Segment Start: SUPPLIED DATA

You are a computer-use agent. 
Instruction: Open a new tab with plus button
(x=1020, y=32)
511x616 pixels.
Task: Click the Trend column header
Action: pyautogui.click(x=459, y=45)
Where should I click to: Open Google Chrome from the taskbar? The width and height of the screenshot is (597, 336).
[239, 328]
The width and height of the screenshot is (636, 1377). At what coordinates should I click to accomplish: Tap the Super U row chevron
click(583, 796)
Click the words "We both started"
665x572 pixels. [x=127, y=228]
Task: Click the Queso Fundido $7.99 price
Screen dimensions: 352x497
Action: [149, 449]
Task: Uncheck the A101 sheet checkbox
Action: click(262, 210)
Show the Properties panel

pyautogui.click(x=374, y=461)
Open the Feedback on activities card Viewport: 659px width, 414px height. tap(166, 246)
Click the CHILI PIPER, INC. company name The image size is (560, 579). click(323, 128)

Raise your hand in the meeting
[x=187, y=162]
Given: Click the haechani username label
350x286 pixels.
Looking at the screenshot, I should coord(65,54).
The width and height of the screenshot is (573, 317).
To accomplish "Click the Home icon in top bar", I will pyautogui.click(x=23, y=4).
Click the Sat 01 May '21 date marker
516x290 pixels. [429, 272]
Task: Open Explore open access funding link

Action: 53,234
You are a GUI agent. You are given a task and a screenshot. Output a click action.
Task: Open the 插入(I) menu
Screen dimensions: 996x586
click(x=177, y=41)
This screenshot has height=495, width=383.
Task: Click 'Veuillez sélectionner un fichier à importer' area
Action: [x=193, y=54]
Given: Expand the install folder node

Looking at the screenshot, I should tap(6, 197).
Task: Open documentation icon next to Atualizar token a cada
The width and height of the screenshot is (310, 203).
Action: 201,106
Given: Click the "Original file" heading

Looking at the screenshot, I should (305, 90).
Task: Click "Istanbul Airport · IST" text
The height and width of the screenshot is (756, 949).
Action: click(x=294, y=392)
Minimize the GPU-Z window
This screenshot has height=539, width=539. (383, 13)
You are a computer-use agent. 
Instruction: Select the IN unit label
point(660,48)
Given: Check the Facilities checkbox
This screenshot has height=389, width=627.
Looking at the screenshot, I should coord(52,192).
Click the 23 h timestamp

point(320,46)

Segment End: SUPPLIED DATA

• [INSTRUCTIONS FOR THE TASK]
Starting from the line that contains "Task: Open Explore open access funding link", give again every line to the last line of the data, exactly. Include nothing else.

• [ANSWER TO THIS EXERCISE]
Task: Open Explore open access funding link

Action: 53,234
You are a GUI agent. You are given a task and a screenshot. Output a click action.
Task: Open the 插入(I) menu
Screen dimensions: 996x586
click(x=177, y=41)
This screenshot has height=495, width=383.
Task: Click 'Veuillez sélectionner un fichier à importer' area
Action: [x=193, y=54]
Given: Expand the install folder node

Looking at the screenshot, I should tap(6, 197).
Task: Open documentation icon next to Atualizar token a cada
The width and height of the screenshot is (310, 203).
Action: 201,106
Given: Click the "Original file" heading

Looking at the screenshot, I should (305, 90).
Task: Click "Istanbul Airport · IST" text
The height and width of the screenshot is (756, 949).
Action: click(x=294, y=392)
Minimize the GPU-Z window
This screenshot has height=539, width=539. (383, 13)
You are a computer-use agent. 
Instruction: Select the IN unit label
point(660,48)
Given: Check the Facilities checkbox
This screenshot has height=389, width=627.
Looking at the screenshot, I should coord(52,192).
Click the 23 h timestamp

point(320,46)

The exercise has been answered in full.